The DeX interface was meant to mimic a full-fledged desktop operating system environment with a program dock area, multiple resizable windows on the screen, and a program launch bar that is really meant for bigger screens. 

Another big hindrance to adoption from my experience, is the dearth of available programs in Android that would replace mainstream desktop apps. This isn't much of a problem with productivity tools such as word processors and spreadsheets since Microsoft Office 365 and Google Workspace have very much addressed that limitation with their offerings. I'm talking more about that one essential software that you often use that just doesn't have a viable Android alternative. Most of the programs I used to work with only worked on full desktops and the alternatives on Android were few and far between. 

Recently, there have been several developments that made me take another look at Samsung DeX, and have been using it more and more when I'm doing light tasks like writing on my blogs whenever I'm outside in a Cafe for example. These are:
  1. Perhaps the primary reason is the obsolescence of my Chromebook. I still use it at home when I need to use some Linux apps despite it already being out of support. 
  2. Another big influence is my purchase of a lightweight  Touchscreen portable monitor. Getting used to a touchscreen laptop for quite a while and then shifting to a normal screen is quite jarring for me. I have the added bonus of extending my Chromebook to 2 touchscreens and using it with my phone works great also. 
  3. The reason why I enjoy writing again is because I finally jumped onto the wireless mechanical keyboard bandwagon. It's a fully customizable one with interchangeable keycaps and switches with customizable RGB backlights. Doing my clickety-clack noises while in a Cafe is so satisfying and no amount of strange looks from the other patrons will deter me. 
  4. I have recently discovered the fascinating world of PKM (personal knowledge management) and the Obsidian software (which works the exact same way on my Windows desktop, in my Chromebook via Linux, and on  Samsung DeX - of course, it looks a bit different on my phone's smaller screen but that is to be expected). It has replaced my workflow in terms of how I brainstorm blog/article ideas, provides a clutter-free interface in which to draft those ideas, and has inspired me to write regularly again. It has even replaced my to-do list app and to a certain extent my note-taking/journal app (I used Google Keep heavily before), and how I interlink those ideas. Great stuff! I'll definitely write about it on the blog soon. 
  5. And last but certainly not the least, my trusty Logitech MX Anywhere 2 wireless mouse which I have been using for ages on both my phone and Chromebook and I can't seem to remember when was the last time I recharged it. It seems that it just magically works by drawing energy from my willpower and enthusiasm or perhaps Logitech lets loose pixies that charge their devices when nobody is looking. 
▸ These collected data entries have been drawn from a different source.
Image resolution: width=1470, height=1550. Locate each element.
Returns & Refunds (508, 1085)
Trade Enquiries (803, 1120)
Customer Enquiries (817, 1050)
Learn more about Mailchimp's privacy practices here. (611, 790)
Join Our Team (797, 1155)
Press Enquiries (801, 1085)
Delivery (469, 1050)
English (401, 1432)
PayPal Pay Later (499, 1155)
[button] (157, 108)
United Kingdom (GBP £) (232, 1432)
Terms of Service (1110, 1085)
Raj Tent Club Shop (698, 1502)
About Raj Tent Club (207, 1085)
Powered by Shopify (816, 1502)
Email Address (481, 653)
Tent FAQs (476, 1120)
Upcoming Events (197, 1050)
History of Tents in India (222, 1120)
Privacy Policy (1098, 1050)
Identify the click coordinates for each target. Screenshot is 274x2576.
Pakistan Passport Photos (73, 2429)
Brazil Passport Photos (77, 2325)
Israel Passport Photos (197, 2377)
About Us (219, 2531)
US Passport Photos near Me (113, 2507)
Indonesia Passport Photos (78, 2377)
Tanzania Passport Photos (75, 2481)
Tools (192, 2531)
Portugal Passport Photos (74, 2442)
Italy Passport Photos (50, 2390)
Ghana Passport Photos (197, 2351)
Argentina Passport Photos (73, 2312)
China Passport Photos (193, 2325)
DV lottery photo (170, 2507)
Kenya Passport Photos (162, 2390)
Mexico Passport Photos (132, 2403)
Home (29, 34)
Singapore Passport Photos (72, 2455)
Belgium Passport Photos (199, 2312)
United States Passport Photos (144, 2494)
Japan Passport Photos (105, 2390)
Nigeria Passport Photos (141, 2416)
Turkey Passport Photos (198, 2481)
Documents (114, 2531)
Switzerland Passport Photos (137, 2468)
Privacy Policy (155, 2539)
The only software that I need that I can't find alternatives to in DeX is GnuCash which is my personal finance tracking software that can run in Windows and in Linux. This software has actually freed me from being confined to Windows ever since I migrated from using Quicken. Fortunately, I don't update my financial tracking stuff every day and have the option to keep my receipts in my wallet for the meantime (the transactions without receipts I quickly jot down in Obsidian) and just update GNUCash on weekends. 
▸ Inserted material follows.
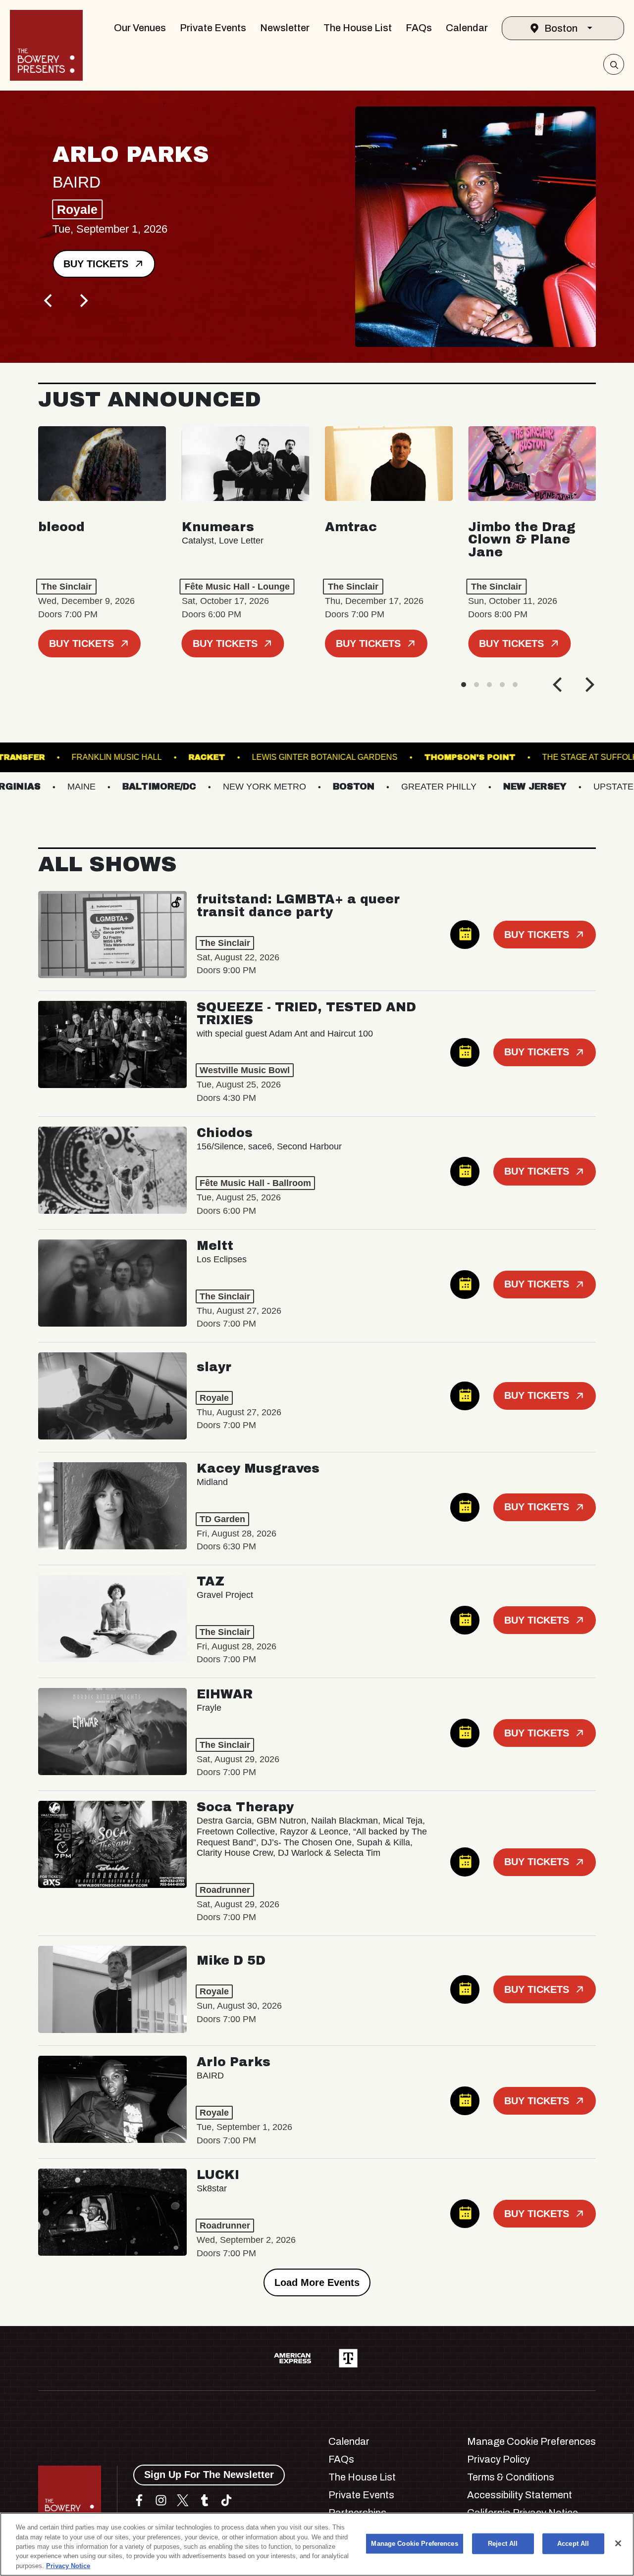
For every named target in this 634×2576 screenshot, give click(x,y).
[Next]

In summary, I think that depending on the use case, Samsung DeX can definitely replace a full-fledged laptop for those on-the-go light tasks. Do bear in mind that not all of your mobile applications will work on DeX mode and some that do may not behave quite right. Having a portable touchscreen monitor, a good keyboard, and a mouse, can be a big plus in recreating that laptop experience. Your experience may vary of course depending on your individual needs, the software you work with, and the specific model of your Samsung handset.